摘要 目的：提高香砂和中丸的药品质量标准。方法：在香砂和中丸原质量标准的基础上，修订性状观察和显微鉴定项目;建立组方药材姜厚朴、广藿香、苍术（土炒）的薄层色谱法（TLC）鉴定方法;建立橙皮苷、厚朴酚、和厚朴酚的高效液相色谱法（HPLC）含量测定方法。结果：香砂和中丸的外观性状描述修改为“黄棕色或棕褐色的水丸”。对显微鉴别项目的表述进行了少量调整。姜厚朴、广藿香、苍术（土炒）的TLC图谱均与相应的对照品或对照药材在相同位置上显现相同颜色的斑点，且阴性样品无干扰。HPLC法采用色谱柱为Phenomenex LunaC10柱，柱温为30℃，流动相分别为甲醇一水（40：60，V/V橙皮苷）、乙腈-1%冰醋酸（52：48.V/V，厚朴酚、和厚朴酚），流速为1.0 mL/min，检测波长分别为284 nm（橙皮苷）、294 nm（厚朴酚、和厚朴酚）。橙皮苷、厚朴酚、和厚朴酚进样量分别在0.201 8-2.018、0.035 7-0.357 4、0.028 2-0.282 4 μg范围内线性关系良好（r均为0.999 9）;检测限分别为2.0、0.72、0.45 ng，定量限分别为7.0、2.45、1.61 ng;精密度、重复性、稳定性、耐用性试验的RSD均小于3%;平均回收率分别为99.92%、100.49%、102.08%.RSD均小于3%。结论：本研究在香砂和中丸原质量标准基础上修订了性状观察、显微鉴别项目的表述，增加了姜厚朴、苍术（土炒）、广藿香的TLC鉴别方法，并采用HPLC法测定了橙皮苷、厚朴酚、和厚朴酚的含量，能够有效地提高该制剂的质量控制标准。

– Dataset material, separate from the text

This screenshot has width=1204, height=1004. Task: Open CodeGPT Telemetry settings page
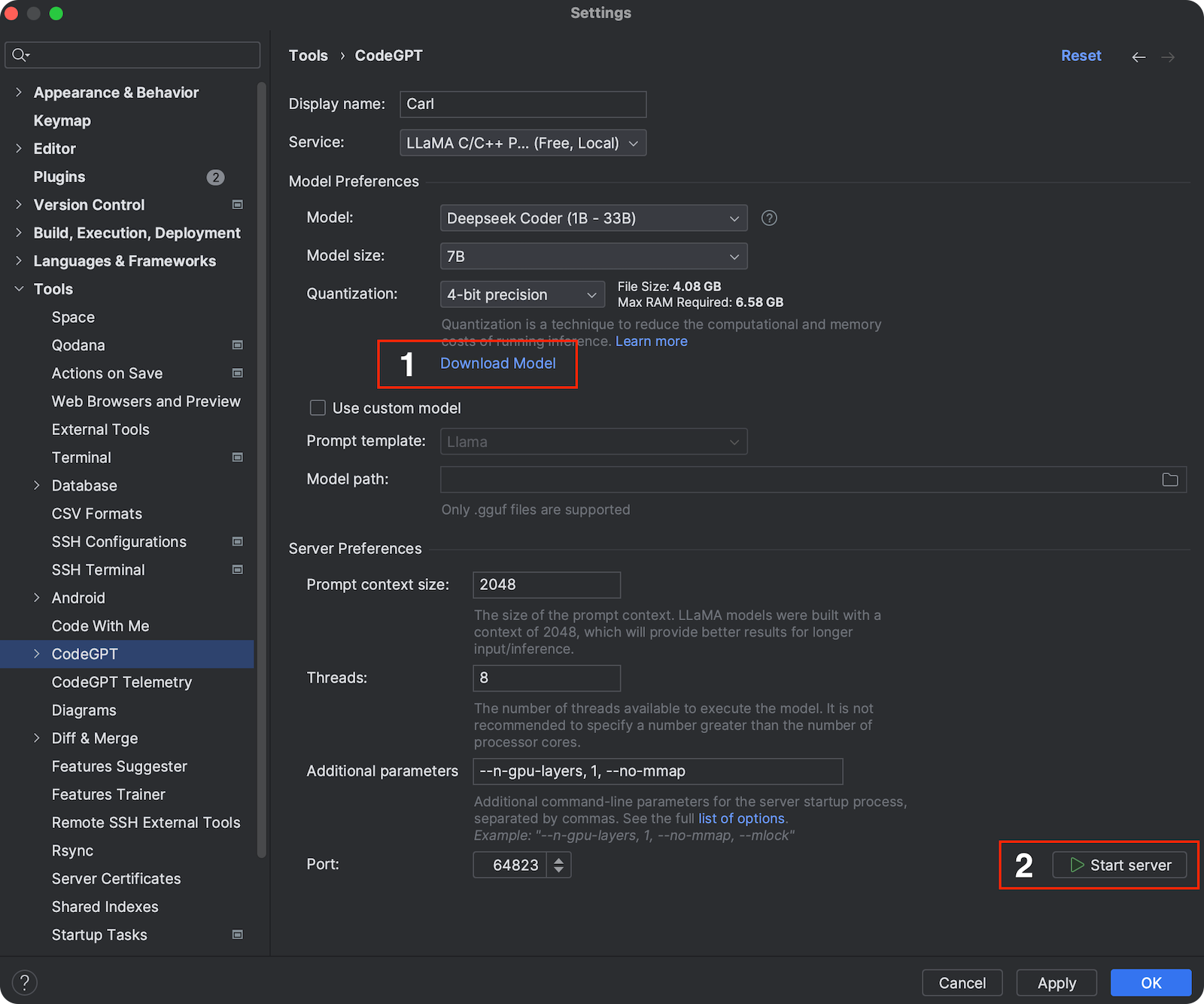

关键词 香砂和中丸;鉴别;含量测定;薄层色谱法;高效液相色谱法;质量标准

香砂和中丸是由陈皮、姜厚朴、苍术（土炒）、麸炒枳壳、醋青皮、焦山楂、砂仁、炙甘草、广藿香、清半夏、白术（土炒）、茯苓、六神曲（炒）等13味药材组方而成的中成药制剂，于2002年被国家食品药品监督管理局发布的《第三批非处方药目录》所收录，其具有健脾燥湿、和中消食等功能，主要用于脾胃不和、不思饮食、胸满腹胀、恶心呕吐、噫气吞酸等症的治疗[1]。该品种目前有5个国药准字文号，分别来自5家生产企业，规格均为每500丸重30g。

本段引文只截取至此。